EXERCISE DETAILS:
Only one stretch of the data below is wanted: the lines starting at the one with "Select the Crop tool" and ending at the one with "Select the macOS", both included, given again exactly.

Dataset entries:
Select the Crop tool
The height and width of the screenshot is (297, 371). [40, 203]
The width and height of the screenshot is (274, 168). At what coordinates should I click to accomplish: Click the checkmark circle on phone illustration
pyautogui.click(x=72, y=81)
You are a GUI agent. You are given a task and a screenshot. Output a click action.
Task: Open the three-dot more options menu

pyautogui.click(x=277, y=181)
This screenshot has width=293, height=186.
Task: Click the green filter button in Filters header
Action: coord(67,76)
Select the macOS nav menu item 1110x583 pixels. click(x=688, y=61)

==

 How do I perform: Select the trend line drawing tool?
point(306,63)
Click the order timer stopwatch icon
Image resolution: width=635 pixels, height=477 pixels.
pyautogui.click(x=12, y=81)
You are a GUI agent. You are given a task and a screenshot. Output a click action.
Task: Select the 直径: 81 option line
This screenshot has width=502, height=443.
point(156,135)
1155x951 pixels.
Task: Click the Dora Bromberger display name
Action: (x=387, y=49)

ANSWER TO THE EXERCISE:
Select the Crop tool
The height and width of the screenshot is (297, 371). [40, 203]
The width and height of the screenshot is (274, 168). At what coordinates should I click to accomplish: Click the checkmark circle on phone illustration
pyautogui.click(x=72, y=81)
You are a GUI agent. You are given a task and a screenshot. Output a click action.
Task: Open the three-dot more options menu

pyautogui.click(x=277, y=181)
This screenshot has width=293, height=186.
Task: Click the green filter button in Filters header
Action: coord(67,76)
Select the macOS nav menu item 1110x583 pixels. click(x=688, y=61)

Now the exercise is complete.